Doğan Hızlan’ın daha önce yayımlanan kitaplarına baktığımız zaman, kimi şairler üzerine birkaç kere hatta kimilerine birçok kere yazdığını saptayabiliriz. Hızlan belki ezbere bildiği kitapları, şiirleri yine yeniden okuyarak yeni bakış açıları getiriyor, yeni fikir uçları filizlendirmeye çabalıyor bütün kitaplarında. Hatta açıkça birçoğunun devamının gelmesi gereken yazılar olduğunu belirtiyor. Nasıl bir devamdan söz ediyor peki? Üç ayaklı bir devam bu. Önce kendine bir not düşüyor Hızlan, başka yazılarda o şiire, konuya geri döneceğini salık veriyor. Sonra okurlara o eserleri, yazarları yeniden okumaları gerektiğini söylüyor. Üçüncü aşamasında ise başka eleştirmen, akademisyen veya araştırmacılara bir anımsatmada bulunuyor. Her yeni okumada yeni unsurların ortaya çıktığını dile getiriyor.
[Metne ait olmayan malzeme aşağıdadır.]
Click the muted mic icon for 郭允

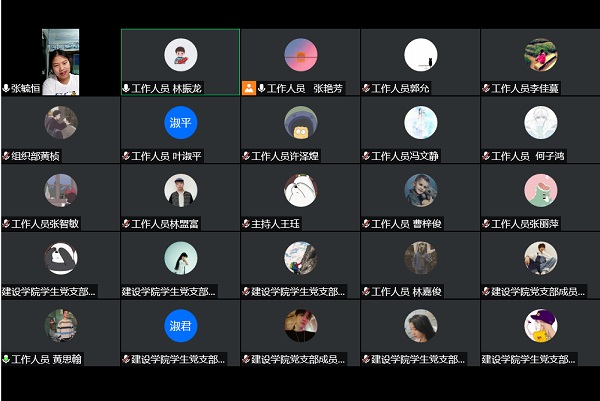[x=366, y=88]
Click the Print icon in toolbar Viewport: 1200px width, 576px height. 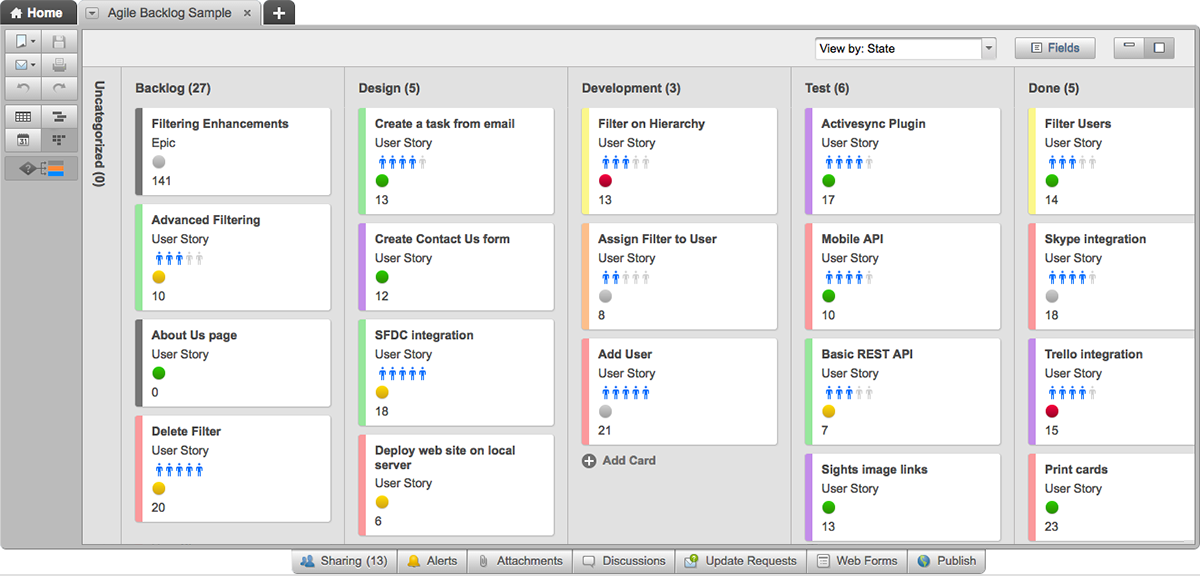pos(59,65)
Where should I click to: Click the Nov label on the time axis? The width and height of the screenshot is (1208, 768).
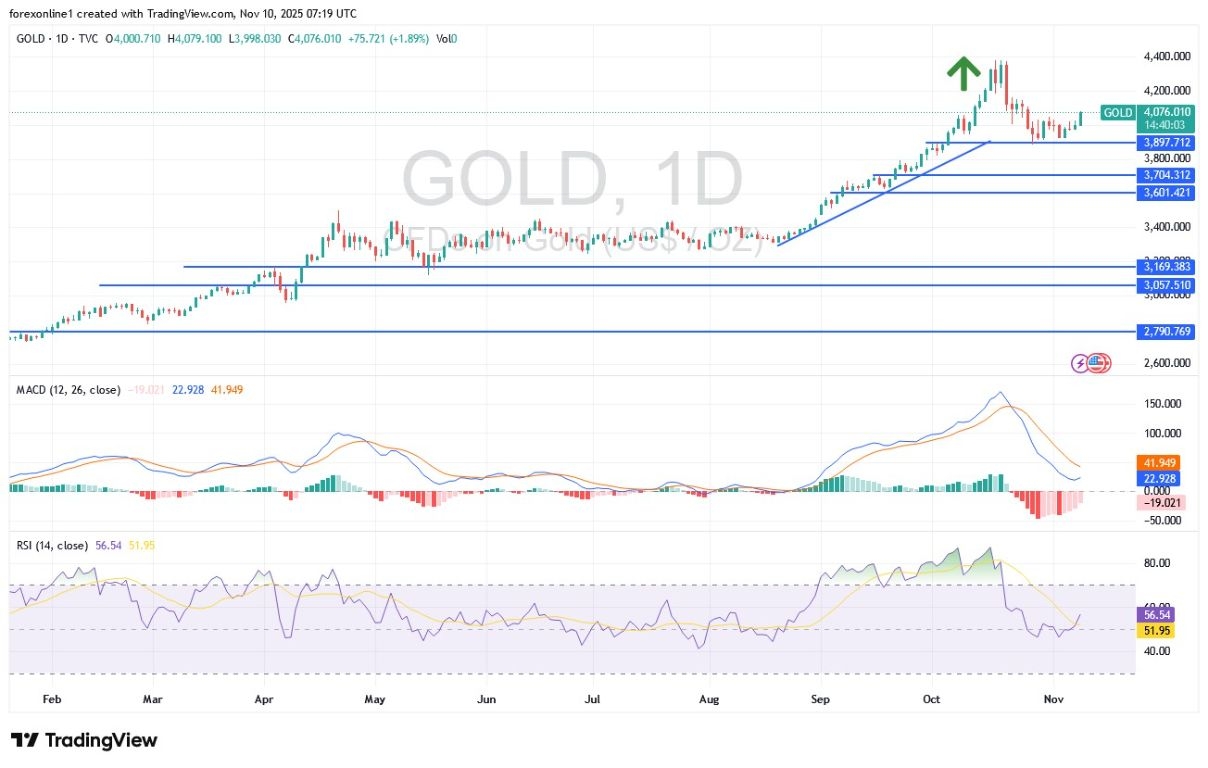(x=1054, y=699)
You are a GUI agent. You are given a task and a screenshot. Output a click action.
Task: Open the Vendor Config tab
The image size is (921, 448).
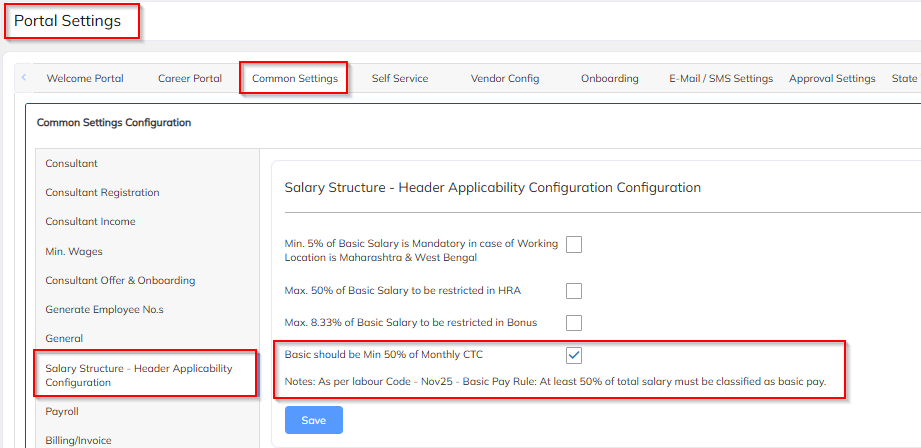pyautogui.click(x=504, y=79)
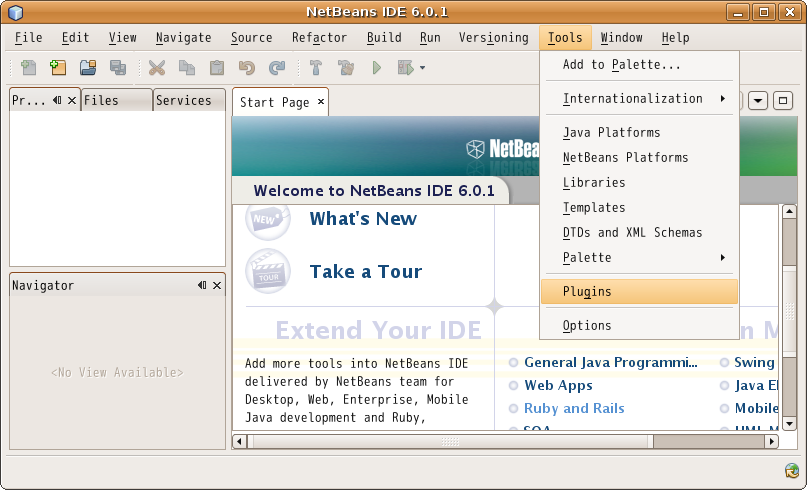Switch to the Services tab
The width and height of the screenshot is (807, 490).
click(184, 100)
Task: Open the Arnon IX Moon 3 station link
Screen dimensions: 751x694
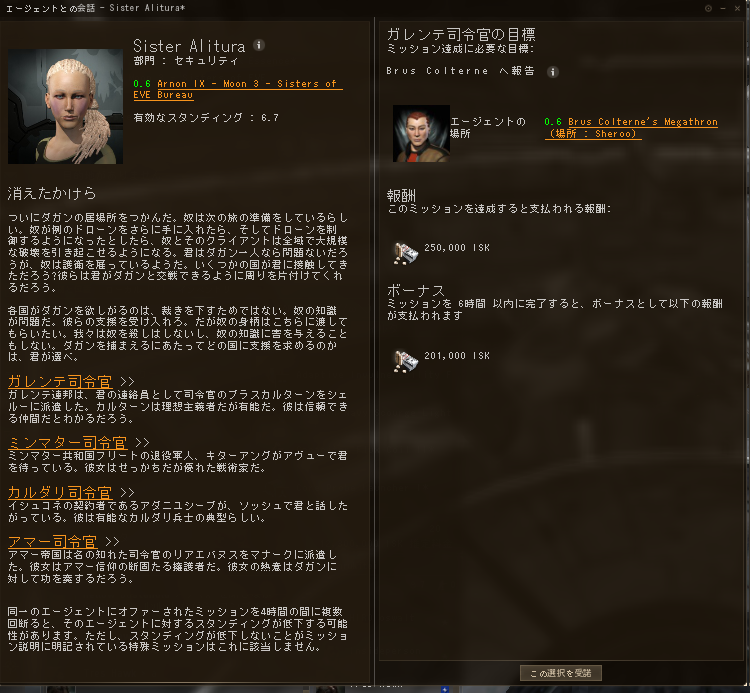Action: point(238,89)
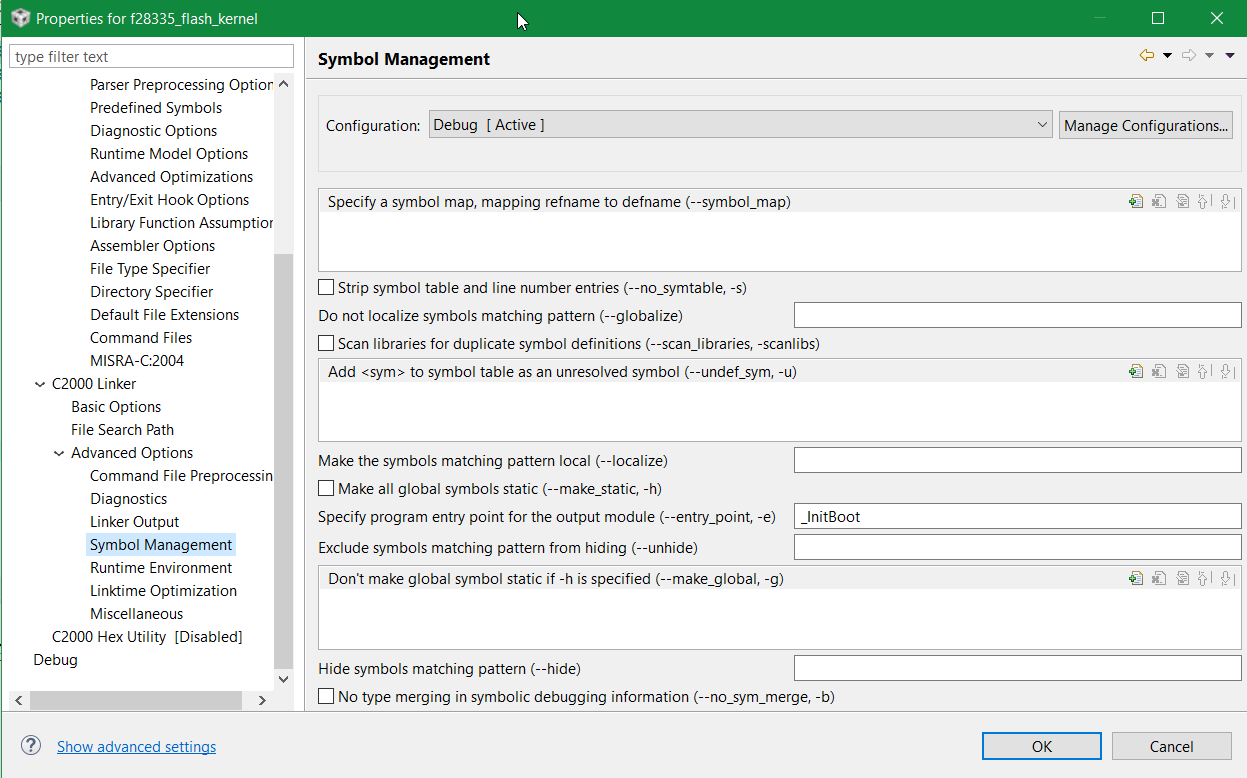Click the Manage Configurations button
The width and height of the screenshot is (1247, 778).
pos(1145,126)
Ayrıcalıklı bir eleştirmen
Ferit Edgü: Her kuşağın böyle bir şansı olmaz: aralarından birinin, eleştiride yoğunlaşması ve bunu yaşamı boyunca sürdürmesi... Doğan Hızlan, bu anlamda şanslı bir kuşağın eleştirmeni oldu. Kuşkusuz, ilgi alanını, 1950 Kuşağı’nın verimi ile sınırlandırmadı. Ama çalışmalarını, yakından tanıdığı kuşağının yazarları, şairleri üzerine odaklandırdı. Onları yakından tanıması, günü gününe izlemesi, eğer deyiş yerindeyse nabızlarını tutması, Hızlan’a edebiyat tarihinde pek karşılaşılmayan bir ayrıcalık kazandırır.
Tam bir Rönesans insanı
Demir Özlü: Doğan Hızlan ilk gençlik yıllarından bu yana kendisini eleştirmen olarak yetiştirdi. Elden hiç bırakmadığı hoşgörülü tutumuyla tam bir Rönesans insanıdır. Sanırım en çok gereksinme duyduğumuz şey de bu hoşgörüdür. Sanat dünyamız dağınıktır, sahipsizdir. Edebiyatçılar da, en çok onlar hızla klikleşmeye, başka yazarlarlardaki erdemlere göz kapatmaya, o değerler karşısında susmaya eğilimlidirler. Bu olumsuz bir davranış biçimidir. Kötü bir ahlâktır. Doğan Hızlan yazılarında, denemelerinde, araştırmalarında sürekli olarak bu olumsuzluların çok üzerinde kalıyor. Onun temel amacı Türkiye’nin kültürel yükselmesidir. Okumayan toplumların gelişmeyeceğini biliyor. Bu amaç için de çalışacak kültür birikimine sahiptir.
Ona epey borçluşuz
Selim İleri: Sevgili dostum Doğan Hızlan’ın yazılarını 1960’lardan beri hep dikkatle ve tat alarak okudum. O yıllardan bir Necatigil, Ece Ayhan, Sevim Burak değerlendirişlerini unutamam. Edebiyatımızın son koruyucularından biri olduğuna inandığım Hızlan, o gün bugün emeği ile şiirimizin, romanımızın, genelde sanatımızın ve kültürümüzün değerlerini okura yansıtıyor, inceliklerle örülü yorumlarıyla okura yetkin bir kılavuz oluyor. Ona epey borçlu olduğumuzu düşünüyorum.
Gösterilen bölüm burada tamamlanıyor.